Augsburger Allgemeine (Land West)
Basketball mit einem „Gschmäckle“
Deutschland gegen Österreich oder auch die Schande von Gijón: Bei der Fußball-WM 1982 in Spanien einigten sich beide Mannschaften nach dem Tor von Horst Hrubesch nach zehn Minuten auf ein 1:0 für Deutschland. Der Rest war Ballgeschiebe. Deutschland und Österreich waren weiter, Algerien war als Leidtragender des Nichtangriffspakts nach der Vorrunde raus. Ballgeschiebe und Nichtangriffspakte funktionieren im Basketball nicht. Das Spiel ist zu schnell, die Ergebnisse sind zu hoch. Was geht: Die auf 24 Sekunden bemessene Angriffszeit ungenutzt verstreichen lassen, in der Verteidigung nicht foulen. Ludwigsburg hat diese Möglichkeiten im letzten Hauptrundenspiel der Bundesliga in Berlin genutzt und mit 76:86 verloren. Der urschwäbische Terminus „Gschmäckle“war plötzlich in ganz Basketball-Deutschland in aller Munde, von einer Schande sprach niemand. Einen Leidtragenden gibt es schließlich 35 Jahre nach Gijón nicht. Berlin spielt in der Viertelfinalserie der Play-offs gegen Bayern München, Ludwigsburg hat als Achter die Punktlandung geschafft und spielt gegen den Ersten Ulm. Eine Konstellation ganz nach Ludwigsburger Geschmack.
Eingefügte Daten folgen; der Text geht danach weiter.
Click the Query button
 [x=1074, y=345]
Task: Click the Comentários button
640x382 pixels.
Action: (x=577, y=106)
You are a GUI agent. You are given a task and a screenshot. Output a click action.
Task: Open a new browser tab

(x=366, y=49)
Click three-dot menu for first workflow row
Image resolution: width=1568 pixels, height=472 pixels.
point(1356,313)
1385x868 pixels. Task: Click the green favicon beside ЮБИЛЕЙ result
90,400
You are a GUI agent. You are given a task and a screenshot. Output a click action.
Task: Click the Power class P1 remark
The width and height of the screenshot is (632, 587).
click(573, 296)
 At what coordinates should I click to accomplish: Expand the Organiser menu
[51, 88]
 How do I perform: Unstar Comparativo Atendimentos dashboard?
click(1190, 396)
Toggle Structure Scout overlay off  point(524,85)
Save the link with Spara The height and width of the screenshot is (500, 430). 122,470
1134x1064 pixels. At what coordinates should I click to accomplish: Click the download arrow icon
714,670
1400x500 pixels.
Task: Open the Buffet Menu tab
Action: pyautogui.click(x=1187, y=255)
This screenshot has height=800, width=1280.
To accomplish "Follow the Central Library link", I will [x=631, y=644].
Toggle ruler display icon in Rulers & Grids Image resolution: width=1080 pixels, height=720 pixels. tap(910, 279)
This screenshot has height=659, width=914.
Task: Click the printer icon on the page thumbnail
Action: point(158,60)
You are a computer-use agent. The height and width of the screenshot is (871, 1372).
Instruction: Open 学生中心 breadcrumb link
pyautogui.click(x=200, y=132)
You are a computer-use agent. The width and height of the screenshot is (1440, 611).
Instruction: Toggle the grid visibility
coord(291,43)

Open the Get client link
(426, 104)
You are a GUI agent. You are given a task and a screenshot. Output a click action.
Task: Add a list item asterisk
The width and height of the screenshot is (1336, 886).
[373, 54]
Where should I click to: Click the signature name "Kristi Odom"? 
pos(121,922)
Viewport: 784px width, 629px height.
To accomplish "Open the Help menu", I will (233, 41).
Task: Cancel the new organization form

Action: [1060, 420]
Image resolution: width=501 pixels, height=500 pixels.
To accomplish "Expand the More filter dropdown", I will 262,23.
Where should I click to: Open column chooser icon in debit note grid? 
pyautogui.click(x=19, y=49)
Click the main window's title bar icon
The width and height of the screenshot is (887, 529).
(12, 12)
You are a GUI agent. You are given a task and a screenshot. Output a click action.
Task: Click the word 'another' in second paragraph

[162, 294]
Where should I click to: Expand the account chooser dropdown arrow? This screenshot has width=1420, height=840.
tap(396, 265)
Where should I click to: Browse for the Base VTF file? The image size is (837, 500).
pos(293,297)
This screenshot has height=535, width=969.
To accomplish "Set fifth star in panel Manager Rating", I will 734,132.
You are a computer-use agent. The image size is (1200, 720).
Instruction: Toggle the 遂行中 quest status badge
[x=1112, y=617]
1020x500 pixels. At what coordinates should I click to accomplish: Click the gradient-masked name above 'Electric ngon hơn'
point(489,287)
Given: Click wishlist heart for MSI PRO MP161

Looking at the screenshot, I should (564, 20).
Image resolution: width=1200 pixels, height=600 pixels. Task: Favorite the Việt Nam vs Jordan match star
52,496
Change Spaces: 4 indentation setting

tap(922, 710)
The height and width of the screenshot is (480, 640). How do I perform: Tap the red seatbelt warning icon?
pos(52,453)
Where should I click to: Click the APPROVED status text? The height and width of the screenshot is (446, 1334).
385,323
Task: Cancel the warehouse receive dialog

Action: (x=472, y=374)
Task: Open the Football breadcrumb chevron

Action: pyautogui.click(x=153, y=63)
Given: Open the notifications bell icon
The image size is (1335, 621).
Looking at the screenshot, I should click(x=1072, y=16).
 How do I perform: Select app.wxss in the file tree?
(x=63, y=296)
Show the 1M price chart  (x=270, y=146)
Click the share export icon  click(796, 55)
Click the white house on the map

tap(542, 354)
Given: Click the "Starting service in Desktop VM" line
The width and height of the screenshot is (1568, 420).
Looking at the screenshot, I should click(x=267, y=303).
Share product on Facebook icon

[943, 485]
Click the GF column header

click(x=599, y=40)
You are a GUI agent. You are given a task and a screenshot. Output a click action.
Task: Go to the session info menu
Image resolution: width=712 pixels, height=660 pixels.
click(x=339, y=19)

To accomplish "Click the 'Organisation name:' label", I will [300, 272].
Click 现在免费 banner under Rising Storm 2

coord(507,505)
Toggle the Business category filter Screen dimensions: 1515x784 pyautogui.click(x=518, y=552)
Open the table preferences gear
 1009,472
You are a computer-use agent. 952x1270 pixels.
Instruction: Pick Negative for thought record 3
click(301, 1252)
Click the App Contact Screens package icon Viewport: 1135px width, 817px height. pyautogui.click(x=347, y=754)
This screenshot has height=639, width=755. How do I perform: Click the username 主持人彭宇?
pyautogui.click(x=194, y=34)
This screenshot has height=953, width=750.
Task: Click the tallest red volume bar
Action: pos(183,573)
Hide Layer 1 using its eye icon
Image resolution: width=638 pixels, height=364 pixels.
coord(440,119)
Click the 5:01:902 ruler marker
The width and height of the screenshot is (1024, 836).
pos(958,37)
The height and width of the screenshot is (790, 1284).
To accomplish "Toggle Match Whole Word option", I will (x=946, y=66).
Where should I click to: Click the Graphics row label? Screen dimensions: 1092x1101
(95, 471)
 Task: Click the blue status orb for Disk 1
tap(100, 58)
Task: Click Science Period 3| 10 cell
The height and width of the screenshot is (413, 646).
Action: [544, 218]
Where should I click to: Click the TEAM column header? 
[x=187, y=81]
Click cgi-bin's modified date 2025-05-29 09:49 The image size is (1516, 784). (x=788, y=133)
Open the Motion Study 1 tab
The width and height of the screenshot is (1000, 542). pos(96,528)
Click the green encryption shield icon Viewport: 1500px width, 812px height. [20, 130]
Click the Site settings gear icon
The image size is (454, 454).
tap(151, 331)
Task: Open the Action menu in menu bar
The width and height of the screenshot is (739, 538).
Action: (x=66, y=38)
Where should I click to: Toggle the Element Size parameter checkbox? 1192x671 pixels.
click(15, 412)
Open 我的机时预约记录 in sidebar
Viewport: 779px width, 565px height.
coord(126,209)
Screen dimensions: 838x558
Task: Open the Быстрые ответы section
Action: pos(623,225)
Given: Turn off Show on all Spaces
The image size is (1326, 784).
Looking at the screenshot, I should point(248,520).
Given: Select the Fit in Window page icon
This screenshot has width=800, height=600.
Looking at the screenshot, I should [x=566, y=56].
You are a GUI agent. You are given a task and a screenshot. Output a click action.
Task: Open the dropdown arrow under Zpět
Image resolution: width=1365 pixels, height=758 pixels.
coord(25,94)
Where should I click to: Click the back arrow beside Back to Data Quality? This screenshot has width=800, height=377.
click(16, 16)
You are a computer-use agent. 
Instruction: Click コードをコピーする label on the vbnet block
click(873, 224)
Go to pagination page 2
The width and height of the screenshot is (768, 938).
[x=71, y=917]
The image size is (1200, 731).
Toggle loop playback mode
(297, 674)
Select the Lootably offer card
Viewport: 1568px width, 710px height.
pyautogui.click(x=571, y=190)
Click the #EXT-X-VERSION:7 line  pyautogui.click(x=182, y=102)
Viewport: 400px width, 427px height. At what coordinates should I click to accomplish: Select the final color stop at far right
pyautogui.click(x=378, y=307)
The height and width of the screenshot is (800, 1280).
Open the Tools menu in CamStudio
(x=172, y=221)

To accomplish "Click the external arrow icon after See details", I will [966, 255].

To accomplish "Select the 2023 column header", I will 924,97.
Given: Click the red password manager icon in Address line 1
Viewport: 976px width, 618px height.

Was man aus Ulmer Sicht als Zeichen mangelnden Respekts werten könnte. Den muss man sich eben im Sport über Jahre verdienen. Im Fußball, wo in der Champions-League jeder lieber gegen den englischen Meister Leicester City spielt als gegen Arsenal. Wo Deutschland und sogar Österreich bei einer WM lieber gesehen sind als Algerien. Und im deutschen Basketball, wo der achtfache deutsche Meister Bamberg und Bayern München als das Maß aller Dinge gelten. Die Ulmer standen in ihrer Vereinsgeschichte viermal in einem Finale und sie haben viermal verloren. In dieser Saison haben sie auf nationaler Ebene überhaupt nur drei Spiele verloren, zwei davon gegen die Ludwigsburger. Die rechnen sich deswegen gegen den schwäbischen Nachbarn ungleich bessere Chancen aus als gegen die eigentlichen Branchengrößen. Und überhaupt werten sie wahrscheinlich die Ulmer Tabellenführung als eine Art Zufallsprodukt.
Der Nichtangriffspakt von Gijón hat sich damals für beide Mannschaften nicht wirklich gelohnt. Österreich flog in der Zwischenrunde raus, Deutschland verlor das Endspiel gegen Italien mit 1:3. Jeder Basketballfreund, der nicht gerade in unmittelbarer Nähe des Ludwigsburger Barockschlosses lebt, würde sich vermutlich darüber freuen, wenn es 35 Jahre danach in den Play-offs der Bundesliga ähnlich läuft.